— REQUIRED WORK —
a - In the fishing survey passage below, when did biologists switch from stocking fry to stocking fingerlings at Pymatuning?
b - Translate this sentence from the fishing survey passage below into Spanish: "Walleye numbers were up significantly at Lake Arthur."

— GIVEN PASSAGE —
══════════════════════════════
Last month the nationwide nonprofit Recreational Boating and Fishing Foundation rated Moraine State Park, which includes Lake Arthur, the 15th best family fishing location in the United States. The criteria included "public water containing plenty of common game species." The trapnet survey logged 524 bluegills, 92 black crappies and 44 white crappies, as well as hybrid striped bass and yellow perch.
Walleye numbers were up significantly at Lake Arthur. The survey found 66 walleye as large as 28 inches. Wilson said many more could have been missed -- weather delays forced the survey to be held after the walleye spawn.
"A few degrees of water temperature that impacted fish movement could have had an effect," he said.
Sixty miles north at Pymatuning, which straddles the Ohio-Pennsylvania line in Crawford County, the trapnets were set primarily for walleye. The long cold winter helped researchers, who were able to survey Pennsylvania's best walleye fishery at the height of spawning. What they found surprised them.
From 2001 to 2007, said Wilson, Pymatuning walleye fishing was "really lousy" despite robust stocking by Ohio and Pennsylvania wildlife agencies. In 2008, after several consecutive years of very low trapnet catch rates and gripes from anglers, biologists stopped stocking fry (three to four days old, 1/3 to 1/2 inch) and switched to fingerlings (35 to 40 days old, 1 to 1 1/4 inches). The larger fish were significantly more expensive to raise, but the survival rate was higher.
Those year classes have now come of age. The 2014 trapnet capture rates, said Wilson, were "exceptional."
"The population of legal walleye in Pymatuning is better than ever," he wrote in the report. "Very large year classes that started as fingerlings stocked in 2009, 2010 and 2011 have reached legal length [15 inches] and now comprise the vast majority of the walleye population in Pymatuning Reservoir."
══════════════════════════════
— DATA EXTRACTS —
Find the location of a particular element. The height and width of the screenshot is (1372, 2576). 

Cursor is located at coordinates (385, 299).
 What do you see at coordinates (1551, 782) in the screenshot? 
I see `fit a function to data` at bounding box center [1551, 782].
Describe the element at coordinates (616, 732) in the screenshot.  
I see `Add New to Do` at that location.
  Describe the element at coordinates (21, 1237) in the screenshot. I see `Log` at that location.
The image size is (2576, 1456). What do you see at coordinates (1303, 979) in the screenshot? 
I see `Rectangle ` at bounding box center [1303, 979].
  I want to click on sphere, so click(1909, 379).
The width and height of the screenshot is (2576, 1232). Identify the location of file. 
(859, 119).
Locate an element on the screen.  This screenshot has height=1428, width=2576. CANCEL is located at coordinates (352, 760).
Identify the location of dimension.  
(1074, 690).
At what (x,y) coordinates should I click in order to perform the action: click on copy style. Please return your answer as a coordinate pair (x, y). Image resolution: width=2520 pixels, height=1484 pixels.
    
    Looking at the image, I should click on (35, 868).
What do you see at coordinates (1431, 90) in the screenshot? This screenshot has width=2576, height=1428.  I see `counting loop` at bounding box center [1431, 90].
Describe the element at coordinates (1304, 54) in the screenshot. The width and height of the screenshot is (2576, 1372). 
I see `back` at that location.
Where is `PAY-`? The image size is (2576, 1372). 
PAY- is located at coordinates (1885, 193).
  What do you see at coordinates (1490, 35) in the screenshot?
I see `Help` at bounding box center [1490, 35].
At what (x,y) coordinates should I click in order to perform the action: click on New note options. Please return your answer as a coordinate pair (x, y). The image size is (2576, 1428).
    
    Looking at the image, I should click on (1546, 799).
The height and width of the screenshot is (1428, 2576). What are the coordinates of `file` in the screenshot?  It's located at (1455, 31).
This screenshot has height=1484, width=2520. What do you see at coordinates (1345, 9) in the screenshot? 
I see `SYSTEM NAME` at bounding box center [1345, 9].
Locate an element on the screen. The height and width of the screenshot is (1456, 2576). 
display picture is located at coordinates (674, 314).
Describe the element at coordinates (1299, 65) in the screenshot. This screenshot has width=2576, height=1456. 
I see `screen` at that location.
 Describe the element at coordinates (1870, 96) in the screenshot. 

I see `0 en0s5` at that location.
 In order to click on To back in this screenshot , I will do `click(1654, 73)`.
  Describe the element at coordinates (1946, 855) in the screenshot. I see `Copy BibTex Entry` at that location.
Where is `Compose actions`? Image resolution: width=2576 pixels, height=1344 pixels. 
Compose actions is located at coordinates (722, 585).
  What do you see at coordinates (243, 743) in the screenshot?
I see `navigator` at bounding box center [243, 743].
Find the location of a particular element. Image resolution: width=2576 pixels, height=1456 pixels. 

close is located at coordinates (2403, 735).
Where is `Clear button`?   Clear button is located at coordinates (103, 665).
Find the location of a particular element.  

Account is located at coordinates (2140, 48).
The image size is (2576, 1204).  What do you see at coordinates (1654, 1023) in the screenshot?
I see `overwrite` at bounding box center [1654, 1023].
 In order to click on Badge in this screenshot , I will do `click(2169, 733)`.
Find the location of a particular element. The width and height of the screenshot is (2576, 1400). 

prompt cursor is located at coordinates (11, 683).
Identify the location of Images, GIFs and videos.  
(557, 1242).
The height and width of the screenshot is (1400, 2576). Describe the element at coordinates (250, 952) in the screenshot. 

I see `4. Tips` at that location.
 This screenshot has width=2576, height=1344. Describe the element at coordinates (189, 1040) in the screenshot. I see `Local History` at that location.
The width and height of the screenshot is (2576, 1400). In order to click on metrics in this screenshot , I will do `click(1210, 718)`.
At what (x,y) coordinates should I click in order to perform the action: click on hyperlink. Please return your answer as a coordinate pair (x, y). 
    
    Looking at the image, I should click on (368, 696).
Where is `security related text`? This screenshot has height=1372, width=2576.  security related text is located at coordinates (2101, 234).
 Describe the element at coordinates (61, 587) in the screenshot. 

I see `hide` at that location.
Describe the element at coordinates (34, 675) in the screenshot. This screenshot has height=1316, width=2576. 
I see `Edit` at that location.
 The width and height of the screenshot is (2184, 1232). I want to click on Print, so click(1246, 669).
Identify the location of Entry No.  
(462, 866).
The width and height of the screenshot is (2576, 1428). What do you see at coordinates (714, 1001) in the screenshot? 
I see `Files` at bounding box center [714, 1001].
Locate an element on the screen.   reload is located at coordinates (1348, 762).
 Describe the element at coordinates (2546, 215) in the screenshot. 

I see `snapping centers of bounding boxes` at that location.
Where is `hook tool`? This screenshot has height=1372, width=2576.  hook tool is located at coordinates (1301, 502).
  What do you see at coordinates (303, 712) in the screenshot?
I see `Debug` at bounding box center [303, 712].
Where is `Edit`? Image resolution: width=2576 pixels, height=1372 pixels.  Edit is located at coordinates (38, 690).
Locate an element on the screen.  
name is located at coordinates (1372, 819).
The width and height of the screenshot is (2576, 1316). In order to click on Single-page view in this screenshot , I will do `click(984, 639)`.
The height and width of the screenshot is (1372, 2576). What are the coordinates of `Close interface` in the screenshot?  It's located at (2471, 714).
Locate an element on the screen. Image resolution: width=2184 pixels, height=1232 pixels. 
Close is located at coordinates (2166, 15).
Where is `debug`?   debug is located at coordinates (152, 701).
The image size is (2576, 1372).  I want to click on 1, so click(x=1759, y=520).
══════════════════════════════
— SOLVED PROBLEMS —
a - In 2008.

b - El número de luciopercas americanas aumentó significativamente en el lago Arthur.